# [Exercise]
Determine how many lines in the material below contain the string "options", then state only that count.

**********

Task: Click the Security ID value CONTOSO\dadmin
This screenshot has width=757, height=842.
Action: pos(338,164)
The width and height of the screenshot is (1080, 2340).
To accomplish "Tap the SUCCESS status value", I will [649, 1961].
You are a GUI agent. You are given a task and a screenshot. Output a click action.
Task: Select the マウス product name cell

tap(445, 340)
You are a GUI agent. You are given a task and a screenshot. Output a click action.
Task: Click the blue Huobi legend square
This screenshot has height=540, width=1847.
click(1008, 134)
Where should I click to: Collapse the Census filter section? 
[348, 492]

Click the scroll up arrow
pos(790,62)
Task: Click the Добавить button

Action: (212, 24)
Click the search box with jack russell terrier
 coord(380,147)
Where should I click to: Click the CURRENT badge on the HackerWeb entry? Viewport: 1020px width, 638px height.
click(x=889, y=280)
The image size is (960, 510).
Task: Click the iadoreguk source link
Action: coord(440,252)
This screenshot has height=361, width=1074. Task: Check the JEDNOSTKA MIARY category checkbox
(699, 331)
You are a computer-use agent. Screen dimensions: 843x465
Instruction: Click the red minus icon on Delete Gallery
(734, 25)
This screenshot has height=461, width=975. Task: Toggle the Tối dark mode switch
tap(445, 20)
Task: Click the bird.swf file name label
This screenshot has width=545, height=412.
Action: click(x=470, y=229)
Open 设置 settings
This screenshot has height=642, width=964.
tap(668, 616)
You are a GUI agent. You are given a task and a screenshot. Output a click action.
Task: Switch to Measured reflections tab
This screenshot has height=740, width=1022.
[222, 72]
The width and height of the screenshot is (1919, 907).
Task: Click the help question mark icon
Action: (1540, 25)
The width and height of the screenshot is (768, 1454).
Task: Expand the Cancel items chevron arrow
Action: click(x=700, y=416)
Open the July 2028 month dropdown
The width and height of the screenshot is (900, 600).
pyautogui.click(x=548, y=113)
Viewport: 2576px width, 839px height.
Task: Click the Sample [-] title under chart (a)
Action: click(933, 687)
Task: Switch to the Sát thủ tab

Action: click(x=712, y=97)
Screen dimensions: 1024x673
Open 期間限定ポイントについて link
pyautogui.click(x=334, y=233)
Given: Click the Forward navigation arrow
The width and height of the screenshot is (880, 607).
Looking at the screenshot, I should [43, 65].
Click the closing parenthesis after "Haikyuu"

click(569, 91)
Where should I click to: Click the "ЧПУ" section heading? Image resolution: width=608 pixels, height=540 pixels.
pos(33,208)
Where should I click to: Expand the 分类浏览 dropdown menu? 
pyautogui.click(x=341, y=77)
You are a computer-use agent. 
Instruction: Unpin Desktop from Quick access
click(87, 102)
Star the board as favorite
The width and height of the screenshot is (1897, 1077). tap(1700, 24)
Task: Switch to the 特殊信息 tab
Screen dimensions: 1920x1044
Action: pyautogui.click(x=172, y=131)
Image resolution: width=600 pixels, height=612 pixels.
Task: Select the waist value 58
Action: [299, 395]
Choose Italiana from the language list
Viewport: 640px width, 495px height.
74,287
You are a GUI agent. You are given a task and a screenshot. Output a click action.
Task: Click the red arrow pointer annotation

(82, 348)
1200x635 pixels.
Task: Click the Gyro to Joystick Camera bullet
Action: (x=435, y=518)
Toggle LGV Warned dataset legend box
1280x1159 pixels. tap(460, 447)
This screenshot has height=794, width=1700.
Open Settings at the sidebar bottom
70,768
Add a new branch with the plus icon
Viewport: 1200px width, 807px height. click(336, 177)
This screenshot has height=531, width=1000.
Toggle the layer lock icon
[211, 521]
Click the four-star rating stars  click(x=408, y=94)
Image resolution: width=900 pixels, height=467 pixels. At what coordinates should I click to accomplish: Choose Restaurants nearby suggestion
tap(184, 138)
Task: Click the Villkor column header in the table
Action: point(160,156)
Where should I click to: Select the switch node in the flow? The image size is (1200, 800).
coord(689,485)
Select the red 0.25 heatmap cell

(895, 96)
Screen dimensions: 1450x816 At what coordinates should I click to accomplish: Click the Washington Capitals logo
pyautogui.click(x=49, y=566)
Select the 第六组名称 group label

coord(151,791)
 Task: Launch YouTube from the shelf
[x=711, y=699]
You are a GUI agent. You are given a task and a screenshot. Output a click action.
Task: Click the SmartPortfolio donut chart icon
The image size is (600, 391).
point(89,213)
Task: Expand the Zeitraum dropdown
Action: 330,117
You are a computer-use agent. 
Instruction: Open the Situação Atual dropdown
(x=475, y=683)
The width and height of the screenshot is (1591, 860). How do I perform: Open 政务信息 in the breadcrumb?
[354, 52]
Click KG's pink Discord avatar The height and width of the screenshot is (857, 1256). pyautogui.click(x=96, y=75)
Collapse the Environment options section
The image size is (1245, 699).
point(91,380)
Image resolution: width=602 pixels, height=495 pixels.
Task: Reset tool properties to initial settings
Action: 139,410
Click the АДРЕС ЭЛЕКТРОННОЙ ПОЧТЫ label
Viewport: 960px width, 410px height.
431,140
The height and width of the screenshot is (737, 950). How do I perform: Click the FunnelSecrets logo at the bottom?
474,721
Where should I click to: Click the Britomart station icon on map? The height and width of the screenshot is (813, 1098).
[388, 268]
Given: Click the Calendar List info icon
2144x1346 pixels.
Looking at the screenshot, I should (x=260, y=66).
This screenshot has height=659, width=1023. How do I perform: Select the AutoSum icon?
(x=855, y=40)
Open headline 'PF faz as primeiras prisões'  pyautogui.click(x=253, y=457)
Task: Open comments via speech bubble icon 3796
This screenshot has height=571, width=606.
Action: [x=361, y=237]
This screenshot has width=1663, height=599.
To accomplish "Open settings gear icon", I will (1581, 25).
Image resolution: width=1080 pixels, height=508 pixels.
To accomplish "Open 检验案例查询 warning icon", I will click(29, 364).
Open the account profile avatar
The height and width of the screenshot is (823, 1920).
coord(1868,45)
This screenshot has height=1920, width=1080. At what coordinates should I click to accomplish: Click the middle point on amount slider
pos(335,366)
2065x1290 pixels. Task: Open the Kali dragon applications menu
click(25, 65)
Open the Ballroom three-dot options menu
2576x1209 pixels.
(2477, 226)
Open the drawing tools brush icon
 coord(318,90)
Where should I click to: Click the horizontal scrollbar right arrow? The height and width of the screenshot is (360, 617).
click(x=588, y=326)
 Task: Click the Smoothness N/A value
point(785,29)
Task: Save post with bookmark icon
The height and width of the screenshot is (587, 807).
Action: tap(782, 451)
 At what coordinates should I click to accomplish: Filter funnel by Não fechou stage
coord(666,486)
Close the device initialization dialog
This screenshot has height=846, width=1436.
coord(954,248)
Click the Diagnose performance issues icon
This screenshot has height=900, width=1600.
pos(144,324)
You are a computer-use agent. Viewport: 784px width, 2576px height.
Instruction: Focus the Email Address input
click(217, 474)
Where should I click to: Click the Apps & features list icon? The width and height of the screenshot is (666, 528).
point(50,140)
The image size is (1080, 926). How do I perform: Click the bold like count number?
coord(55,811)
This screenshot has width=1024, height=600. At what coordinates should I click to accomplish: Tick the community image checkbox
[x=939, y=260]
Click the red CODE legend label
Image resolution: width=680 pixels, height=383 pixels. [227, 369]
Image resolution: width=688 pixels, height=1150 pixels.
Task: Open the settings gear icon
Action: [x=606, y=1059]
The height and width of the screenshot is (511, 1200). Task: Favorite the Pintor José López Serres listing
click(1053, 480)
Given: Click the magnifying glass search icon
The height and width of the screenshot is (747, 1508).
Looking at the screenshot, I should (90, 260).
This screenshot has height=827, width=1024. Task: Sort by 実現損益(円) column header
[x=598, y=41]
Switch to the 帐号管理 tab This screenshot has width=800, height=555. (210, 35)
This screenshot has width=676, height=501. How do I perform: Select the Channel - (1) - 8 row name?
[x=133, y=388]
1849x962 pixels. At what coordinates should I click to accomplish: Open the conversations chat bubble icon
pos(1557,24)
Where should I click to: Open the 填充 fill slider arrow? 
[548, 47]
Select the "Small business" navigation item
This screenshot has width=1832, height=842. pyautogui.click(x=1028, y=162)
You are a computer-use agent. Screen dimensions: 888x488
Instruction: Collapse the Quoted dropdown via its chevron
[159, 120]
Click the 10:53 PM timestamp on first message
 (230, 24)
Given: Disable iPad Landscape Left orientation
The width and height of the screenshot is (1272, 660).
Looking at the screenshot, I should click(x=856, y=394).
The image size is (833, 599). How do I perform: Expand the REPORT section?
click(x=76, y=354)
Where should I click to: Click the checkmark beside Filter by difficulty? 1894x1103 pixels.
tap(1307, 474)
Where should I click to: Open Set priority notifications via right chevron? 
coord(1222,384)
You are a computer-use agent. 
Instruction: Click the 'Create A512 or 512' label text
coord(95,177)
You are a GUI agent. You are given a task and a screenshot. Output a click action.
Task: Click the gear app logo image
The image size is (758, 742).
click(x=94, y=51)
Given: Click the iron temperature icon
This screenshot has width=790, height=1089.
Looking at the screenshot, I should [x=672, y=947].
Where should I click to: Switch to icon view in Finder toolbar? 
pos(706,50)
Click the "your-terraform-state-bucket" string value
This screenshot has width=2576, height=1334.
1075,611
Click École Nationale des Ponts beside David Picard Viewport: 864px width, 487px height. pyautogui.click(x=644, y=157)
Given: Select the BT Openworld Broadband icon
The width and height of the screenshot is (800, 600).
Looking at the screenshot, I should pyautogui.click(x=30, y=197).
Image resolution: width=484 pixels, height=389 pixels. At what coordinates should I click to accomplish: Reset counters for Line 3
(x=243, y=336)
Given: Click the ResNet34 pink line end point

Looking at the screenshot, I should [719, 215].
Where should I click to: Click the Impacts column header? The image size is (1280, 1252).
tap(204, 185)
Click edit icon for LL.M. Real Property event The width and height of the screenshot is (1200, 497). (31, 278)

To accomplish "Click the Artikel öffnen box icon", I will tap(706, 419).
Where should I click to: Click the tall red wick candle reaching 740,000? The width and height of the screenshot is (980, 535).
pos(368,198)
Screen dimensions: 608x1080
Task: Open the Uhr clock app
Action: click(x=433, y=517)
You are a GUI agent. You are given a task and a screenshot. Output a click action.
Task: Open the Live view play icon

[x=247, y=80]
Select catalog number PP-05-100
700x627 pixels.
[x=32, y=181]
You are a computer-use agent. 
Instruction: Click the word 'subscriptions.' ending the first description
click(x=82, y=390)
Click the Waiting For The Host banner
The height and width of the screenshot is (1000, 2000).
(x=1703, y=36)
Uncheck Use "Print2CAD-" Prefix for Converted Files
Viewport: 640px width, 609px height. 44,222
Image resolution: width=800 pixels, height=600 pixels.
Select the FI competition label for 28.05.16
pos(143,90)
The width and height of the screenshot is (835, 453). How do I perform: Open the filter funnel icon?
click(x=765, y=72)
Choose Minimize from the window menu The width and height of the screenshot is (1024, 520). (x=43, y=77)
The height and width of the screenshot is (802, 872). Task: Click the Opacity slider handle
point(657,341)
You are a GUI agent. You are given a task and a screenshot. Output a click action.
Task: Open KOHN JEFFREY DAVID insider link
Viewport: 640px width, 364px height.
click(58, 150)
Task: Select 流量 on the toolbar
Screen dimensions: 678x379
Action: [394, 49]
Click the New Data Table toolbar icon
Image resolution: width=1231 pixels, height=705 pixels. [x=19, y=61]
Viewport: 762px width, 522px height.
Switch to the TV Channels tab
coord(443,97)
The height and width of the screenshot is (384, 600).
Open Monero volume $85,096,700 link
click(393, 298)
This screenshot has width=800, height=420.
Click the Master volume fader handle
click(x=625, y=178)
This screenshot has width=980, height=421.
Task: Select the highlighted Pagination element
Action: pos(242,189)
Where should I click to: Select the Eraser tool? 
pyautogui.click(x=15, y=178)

**********

# [Your response]
2